地元学生と戸別訪問へ
5人の有権者に電話を入れ、うち1名がボランティアに興味を示し、3名が不在、1名が勧誘を「拒否」をしました。この時点ですっかり日が落ちていたのですが、自ら手を挙げてメキシコ系米国人の男子学生と戸別訪問に出かけることにしました。地元の学生と一緒に訪問すれば、安全だと判断したからです。
彼はフォーダム大学3年生で、政治家を志望しており、民主社会主義の支持者でした。オカシオ・コルテツ候補や同候補のメンター(師)であるバーニー・サンダース上院議員(無所属・バーモント州)は民主社会主義者で、国民皆保険、公立大学の授業料無償化を訴え、資本主義に否定的な態度を示しています。

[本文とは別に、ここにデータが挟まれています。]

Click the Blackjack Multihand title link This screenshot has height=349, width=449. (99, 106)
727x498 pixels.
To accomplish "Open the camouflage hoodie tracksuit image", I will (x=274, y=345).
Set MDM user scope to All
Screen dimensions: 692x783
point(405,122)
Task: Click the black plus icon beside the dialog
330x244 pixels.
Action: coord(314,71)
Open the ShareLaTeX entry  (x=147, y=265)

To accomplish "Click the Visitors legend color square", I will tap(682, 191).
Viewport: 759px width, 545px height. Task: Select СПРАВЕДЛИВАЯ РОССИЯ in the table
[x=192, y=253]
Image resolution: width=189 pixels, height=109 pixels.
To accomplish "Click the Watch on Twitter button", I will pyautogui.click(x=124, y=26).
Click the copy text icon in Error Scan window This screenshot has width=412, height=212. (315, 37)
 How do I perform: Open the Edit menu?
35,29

このメキシコ系米国人学生も、オカシオ・コルテツ候補と意見が一致していました。
「資本主義では貧困層は一生懸命働いても貧困層なんだ。だから民主社会主義を支持するんだ」
彼はオカシオ選対に参加した主たる理由を語ってくれました。
米国社会では、「生まれた地域の郵便番号(ジップコード)で人生が決まる」といわれています。貧困層の地域で生まれると、大抵の人は死亡するまで貧困層から抜け出せないというのです。
結局、オカシオ・コルテツ陣営が標的としている有権者の家を20軒訪問しました。うち9人がオカシオ・コルテツ支持を表明し、11名が不在ないし明確な意思表示をしませんでした。
「ヒスパニック系の候補なら誰にでも投票するよ」
訪問したヒスパニック系のある労働者がこう語った後で、英語とスペイン語の2カ国語で印刷されたオカシオ・コルテツ候補のパンフレットを人目に付くように郵便入れの上に置いてくれました。
庶民のパワー
翌15日、オカシオ・コルテツ候補がカジュアルな恰好で、笑顔を浮かべながら選対に現れ、戸別訪問に出かける約30名のボランティアの運動員を激励しました。

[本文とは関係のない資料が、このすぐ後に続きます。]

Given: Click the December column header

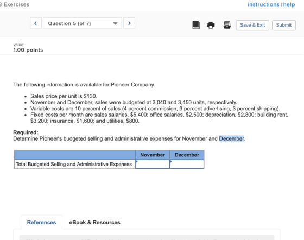Looking at the screenshot, I should click(x=187, y=155).
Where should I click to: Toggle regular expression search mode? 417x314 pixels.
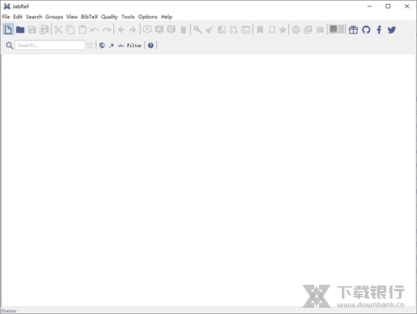(111, 46)

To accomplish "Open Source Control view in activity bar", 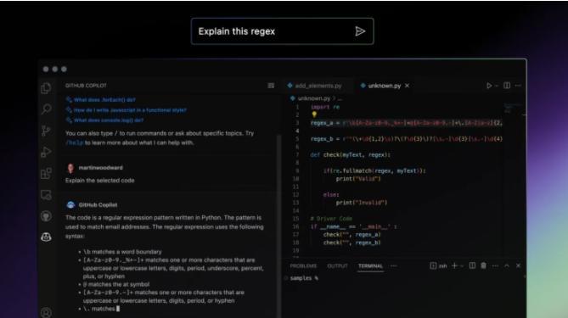I will pyautogui.click(x=46, y=131).
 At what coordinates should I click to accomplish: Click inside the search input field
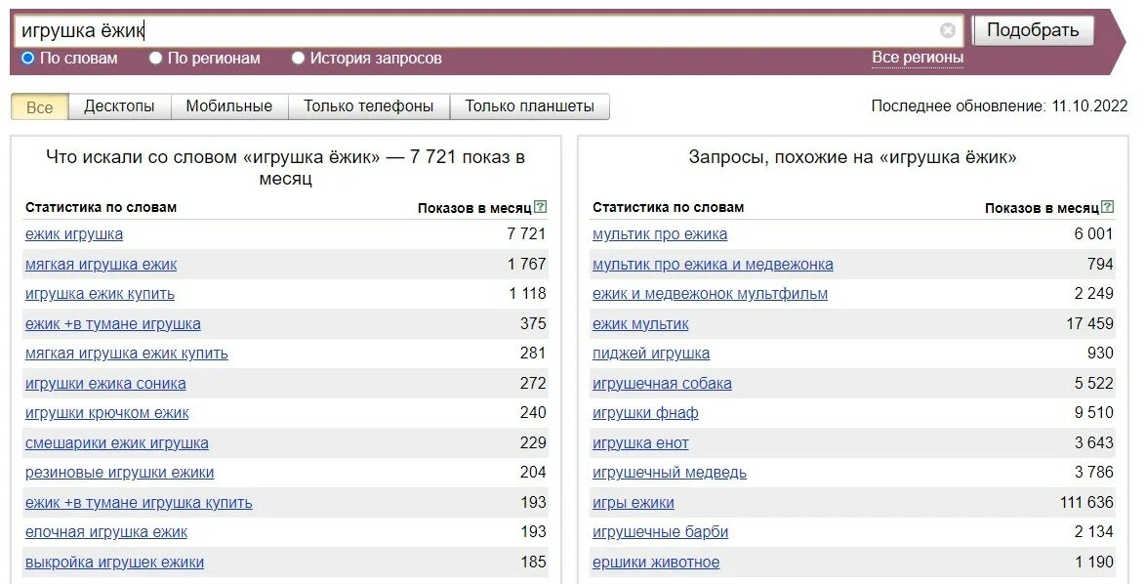(390, 28)
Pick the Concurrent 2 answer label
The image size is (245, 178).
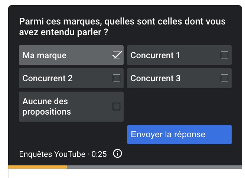[48, 78]
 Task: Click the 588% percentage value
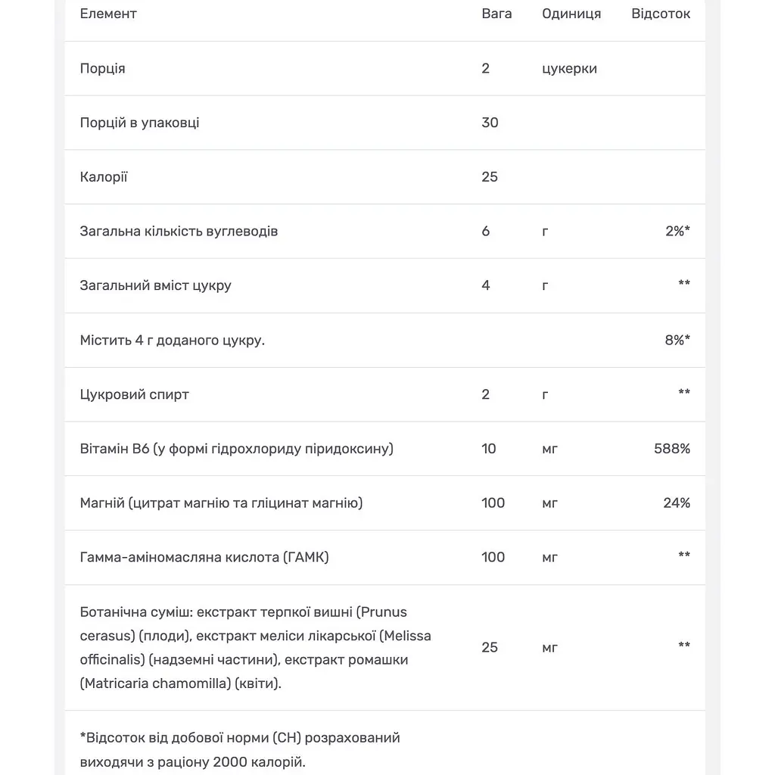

「中間選挙で勝つことが確実なのに、どうして戸別訪問を行うのか、質問をしてくる人がいます。私たちの目的は勝利ではありません。人々にパワー(力)を与え、コミュニティを作っていくことです」
オカシオ・コルテツ候補は、エスタブリッシュメント(既存の支配層)から庶民にパワーを移行することの重要性を繰り返し強調しました。
さらに、同候補は自分の戸別訪問の体験について語りました。
「ウエイターの仕事が終わると、私はレジ袋に入ったパンフレットを持って、コミュニティを回りました。5軒訪問して、たとえ4軒が不在であっても、1人の有権者の声に耳を傾けてじっくり聞きました。そうやって人間関係を作っていったのです」
続けて、こう述べました。
「今起きている運動の勢いを止めてはいけません」
運動とは前で触れた民主社会主義を指しています。
ドナルド・トランプ米大統領は中間選挙で民主党が勝利すると、米国が社会主義国であるベネズエラのようになると支持基盤に警告を発しています。トランプ大統領にとって、民主党内における民主社会主義の台頭は、冷戦時代を経験し、社会主義を否定する中高年の支持基盤を強化するために、都合の良い材料になっています。同時に、若者の支持を獲得することができない同大統領にとって、若者が賛同する民主社会主義の候補は脅威であることも事実です。